### Saved entries
##############################
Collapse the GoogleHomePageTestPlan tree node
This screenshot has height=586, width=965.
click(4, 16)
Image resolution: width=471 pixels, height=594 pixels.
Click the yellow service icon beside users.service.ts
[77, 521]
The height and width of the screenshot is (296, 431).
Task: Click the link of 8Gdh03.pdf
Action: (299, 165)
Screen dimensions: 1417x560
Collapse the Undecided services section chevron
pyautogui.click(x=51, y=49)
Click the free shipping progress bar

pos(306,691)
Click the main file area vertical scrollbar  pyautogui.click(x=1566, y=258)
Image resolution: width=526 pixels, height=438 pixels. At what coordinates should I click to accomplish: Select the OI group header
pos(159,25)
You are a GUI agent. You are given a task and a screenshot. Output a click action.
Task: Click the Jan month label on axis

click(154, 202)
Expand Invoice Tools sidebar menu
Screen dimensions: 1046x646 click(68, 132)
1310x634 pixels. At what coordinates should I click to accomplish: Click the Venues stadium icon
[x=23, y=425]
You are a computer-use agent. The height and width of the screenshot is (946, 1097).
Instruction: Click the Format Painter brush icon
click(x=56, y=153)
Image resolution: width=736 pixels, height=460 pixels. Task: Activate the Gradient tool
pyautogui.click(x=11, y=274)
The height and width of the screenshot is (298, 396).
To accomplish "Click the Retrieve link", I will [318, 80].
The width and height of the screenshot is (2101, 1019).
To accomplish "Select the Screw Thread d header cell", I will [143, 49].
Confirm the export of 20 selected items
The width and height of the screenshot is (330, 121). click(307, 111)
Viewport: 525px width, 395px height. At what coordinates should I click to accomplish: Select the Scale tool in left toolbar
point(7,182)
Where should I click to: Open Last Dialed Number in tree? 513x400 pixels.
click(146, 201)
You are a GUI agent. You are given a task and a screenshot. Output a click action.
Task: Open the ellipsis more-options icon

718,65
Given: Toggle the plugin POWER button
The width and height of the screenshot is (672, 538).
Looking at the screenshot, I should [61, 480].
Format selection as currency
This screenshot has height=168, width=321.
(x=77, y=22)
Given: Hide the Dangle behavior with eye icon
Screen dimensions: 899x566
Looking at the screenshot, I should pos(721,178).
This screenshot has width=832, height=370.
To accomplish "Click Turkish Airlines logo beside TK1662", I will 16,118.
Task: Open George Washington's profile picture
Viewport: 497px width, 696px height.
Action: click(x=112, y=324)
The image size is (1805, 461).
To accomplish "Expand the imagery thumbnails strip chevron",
##############################
### ASSIGNED TASK
All lines starting at the one holding "Viewport: 497px width, 696px height." and ending at the last line above must be output exactly, and no other line may appear.

### PROBLEM SOLUTION
Viewport: 497px width, 696px height.
Action: click(x=112, y=324)
The image size is (1805, 461).
To accomplish "Expand the imagery thumbnails strip chevron",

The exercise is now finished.